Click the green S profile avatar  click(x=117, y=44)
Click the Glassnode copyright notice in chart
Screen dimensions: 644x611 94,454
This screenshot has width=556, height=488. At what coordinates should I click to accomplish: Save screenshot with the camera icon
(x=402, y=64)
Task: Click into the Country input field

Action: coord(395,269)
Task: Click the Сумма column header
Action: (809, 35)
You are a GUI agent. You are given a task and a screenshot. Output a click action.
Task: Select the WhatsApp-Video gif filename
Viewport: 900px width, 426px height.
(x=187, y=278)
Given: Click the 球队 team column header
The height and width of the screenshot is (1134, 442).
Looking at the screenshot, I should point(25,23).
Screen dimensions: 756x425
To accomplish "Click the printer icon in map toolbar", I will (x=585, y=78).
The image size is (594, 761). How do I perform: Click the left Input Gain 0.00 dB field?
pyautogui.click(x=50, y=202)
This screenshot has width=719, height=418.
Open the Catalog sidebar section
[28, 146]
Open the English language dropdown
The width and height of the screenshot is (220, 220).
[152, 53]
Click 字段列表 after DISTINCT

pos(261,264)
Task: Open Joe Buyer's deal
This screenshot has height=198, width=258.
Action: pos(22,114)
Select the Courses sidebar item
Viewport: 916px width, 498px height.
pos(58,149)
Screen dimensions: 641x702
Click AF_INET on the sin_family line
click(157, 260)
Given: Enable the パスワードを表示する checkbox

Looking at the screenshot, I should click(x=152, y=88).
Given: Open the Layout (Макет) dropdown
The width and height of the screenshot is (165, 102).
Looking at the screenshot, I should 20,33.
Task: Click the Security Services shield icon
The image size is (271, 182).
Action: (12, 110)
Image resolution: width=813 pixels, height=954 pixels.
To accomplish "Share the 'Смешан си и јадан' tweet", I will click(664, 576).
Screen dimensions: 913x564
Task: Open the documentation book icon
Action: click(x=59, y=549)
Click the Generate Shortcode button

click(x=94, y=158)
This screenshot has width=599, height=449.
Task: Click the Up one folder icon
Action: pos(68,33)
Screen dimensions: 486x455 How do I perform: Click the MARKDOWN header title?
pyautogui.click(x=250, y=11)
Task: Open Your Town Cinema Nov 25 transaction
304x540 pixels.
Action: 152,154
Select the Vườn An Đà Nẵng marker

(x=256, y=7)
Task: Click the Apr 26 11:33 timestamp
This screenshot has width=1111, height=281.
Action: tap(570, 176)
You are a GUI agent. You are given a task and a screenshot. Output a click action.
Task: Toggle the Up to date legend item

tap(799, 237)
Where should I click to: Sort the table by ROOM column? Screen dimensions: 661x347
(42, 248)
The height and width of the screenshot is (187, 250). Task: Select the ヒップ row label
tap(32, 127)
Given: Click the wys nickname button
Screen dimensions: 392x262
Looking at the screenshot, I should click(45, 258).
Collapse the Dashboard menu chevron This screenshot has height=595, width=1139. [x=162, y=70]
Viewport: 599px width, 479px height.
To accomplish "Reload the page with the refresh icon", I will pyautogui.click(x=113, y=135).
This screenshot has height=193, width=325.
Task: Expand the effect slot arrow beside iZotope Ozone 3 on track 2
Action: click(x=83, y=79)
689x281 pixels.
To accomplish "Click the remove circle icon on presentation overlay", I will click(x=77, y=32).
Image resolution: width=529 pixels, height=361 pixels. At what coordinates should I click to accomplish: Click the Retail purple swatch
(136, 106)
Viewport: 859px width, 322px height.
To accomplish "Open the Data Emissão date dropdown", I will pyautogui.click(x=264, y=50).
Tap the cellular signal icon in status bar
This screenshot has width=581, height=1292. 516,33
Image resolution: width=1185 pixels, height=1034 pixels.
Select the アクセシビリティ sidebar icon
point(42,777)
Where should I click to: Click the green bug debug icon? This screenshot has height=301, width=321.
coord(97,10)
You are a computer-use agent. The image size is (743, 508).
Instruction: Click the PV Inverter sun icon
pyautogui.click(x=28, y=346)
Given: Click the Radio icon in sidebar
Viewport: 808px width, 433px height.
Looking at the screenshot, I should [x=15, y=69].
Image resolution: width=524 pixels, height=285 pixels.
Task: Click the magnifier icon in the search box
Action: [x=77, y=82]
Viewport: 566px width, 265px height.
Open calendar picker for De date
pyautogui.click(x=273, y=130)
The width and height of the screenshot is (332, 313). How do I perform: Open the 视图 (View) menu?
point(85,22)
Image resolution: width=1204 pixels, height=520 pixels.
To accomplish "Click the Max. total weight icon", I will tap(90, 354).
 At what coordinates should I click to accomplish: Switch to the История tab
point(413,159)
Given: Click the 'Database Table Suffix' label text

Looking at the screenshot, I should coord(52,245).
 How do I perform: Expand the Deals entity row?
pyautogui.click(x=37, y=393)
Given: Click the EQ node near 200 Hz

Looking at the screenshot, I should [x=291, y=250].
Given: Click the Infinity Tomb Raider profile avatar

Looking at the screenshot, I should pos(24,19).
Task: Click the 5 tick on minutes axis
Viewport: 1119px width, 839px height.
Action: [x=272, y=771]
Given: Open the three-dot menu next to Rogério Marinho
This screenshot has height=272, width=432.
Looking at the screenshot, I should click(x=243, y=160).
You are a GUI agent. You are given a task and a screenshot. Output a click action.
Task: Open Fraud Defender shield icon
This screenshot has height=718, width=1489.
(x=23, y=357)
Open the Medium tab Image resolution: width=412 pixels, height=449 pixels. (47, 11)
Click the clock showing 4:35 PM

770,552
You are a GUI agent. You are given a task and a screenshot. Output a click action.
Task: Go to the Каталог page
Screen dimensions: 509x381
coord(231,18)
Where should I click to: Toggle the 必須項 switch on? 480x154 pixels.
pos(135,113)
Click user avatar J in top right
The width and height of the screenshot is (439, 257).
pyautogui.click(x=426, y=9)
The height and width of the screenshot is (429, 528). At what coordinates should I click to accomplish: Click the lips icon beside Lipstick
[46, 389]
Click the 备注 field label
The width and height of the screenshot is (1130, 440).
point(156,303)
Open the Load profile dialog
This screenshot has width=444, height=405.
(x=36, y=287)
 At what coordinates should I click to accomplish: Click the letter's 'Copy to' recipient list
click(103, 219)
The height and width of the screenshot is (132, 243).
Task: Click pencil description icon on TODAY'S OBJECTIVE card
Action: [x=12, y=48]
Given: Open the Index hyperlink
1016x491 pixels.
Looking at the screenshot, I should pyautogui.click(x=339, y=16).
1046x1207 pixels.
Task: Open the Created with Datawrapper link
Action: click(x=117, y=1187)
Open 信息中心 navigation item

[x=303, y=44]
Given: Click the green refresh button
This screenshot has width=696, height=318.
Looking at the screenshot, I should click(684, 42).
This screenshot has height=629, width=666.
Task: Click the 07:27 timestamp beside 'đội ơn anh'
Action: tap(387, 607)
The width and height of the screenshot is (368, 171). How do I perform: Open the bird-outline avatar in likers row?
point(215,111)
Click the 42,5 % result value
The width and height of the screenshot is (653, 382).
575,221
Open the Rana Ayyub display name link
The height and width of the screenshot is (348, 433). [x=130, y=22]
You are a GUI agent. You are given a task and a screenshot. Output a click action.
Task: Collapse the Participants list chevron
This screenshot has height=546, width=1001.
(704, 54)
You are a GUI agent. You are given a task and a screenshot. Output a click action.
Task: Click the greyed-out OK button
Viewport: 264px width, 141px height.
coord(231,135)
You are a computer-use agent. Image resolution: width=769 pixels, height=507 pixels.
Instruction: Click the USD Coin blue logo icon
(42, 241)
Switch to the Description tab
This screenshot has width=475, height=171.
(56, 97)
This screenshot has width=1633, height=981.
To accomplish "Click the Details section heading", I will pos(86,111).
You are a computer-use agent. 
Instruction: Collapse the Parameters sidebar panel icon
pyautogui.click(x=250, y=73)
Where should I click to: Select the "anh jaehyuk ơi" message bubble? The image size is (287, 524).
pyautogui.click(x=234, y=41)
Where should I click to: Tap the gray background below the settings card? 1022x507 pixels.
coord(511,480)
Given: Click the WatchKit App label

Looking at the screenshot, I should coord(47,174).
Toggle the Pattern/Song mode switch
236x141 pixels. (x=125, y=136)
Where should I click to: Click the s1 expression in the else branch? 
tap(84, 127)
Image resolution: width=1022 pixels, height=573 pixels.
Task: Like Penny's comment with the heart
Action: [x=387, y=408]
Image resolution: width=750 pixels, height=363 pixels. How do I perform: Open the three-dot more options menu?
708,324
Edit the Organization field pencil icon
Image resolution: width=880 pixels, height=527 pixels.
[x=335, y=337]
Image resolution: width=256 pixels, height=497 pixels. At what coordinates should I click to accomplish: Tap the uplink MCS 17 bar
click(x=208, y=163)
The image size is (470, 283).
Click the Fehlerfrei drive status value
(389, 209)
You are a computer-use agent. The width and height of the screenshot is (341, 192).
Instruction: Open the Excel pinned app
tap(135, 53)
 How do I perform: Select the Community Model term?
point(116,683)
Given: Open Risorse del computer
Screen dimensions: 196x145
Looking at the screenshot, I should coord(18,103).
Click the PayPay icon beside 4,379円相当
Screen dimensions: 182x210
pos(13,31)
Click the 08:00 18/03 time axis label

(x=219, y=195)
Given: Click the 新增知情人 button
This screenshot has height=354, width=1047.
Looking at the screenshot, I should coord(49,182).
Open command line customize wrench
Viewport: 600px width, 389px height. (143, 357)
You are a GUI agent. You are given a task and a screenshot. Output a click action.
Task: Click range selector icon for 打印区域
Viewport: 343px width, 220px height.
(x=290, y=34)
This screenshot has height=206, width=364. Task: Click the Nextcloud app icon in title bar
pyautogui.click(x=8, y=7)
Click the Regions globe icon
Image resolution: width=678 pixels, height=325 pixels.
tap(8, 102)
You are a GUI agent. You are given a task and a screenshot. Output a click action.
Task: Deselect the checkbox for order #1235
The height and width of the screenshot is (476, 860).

*Description of the task*: From the line containing "How do I perform: Select" through the end of the material, print each line exactly as it appears.

*Task output*:
 How do I perform: Select the Community Model term?
point(116,683)
Given: Open Risorse del computer
Screen dimensions: 196x145
Looking at the screenshot, I should coord(18,103).
Click the PayPay icon beside 4,379円相当
Screen dimensions: 182x210
pos(13,31)
Click the 08:00 18/03 time axis label

(x=219, y=195)
Given: Click the 新增知情人 button
This screenshot has height=354, width=1047.
Looking at the screenshot, I should coord(49,182).
Open command line customize wrench
Viewport: 600px width, 389px height. (143, 357)
You are a GUI agent. You are given a task and a screenshot. Output a click action.
Task: Click range selector icon for 打印区域
Viewport: 343px width, 220px height.
(x=290, y=34)
This screenshot has height=206, width=364. Task: Click the Nextcloud app icon in title bar
pyautogui.click(x=8, y=7)
Click the Regions globe icon
Image resolution: width=678 pixels, height=325 pixels.
tap(8, 102)
You are a GUI agent. You are given a task and a screenshot. Output a click action.
Task: Deselect the checkbox for order #1235
The height and width of the screenshot is (476, 860).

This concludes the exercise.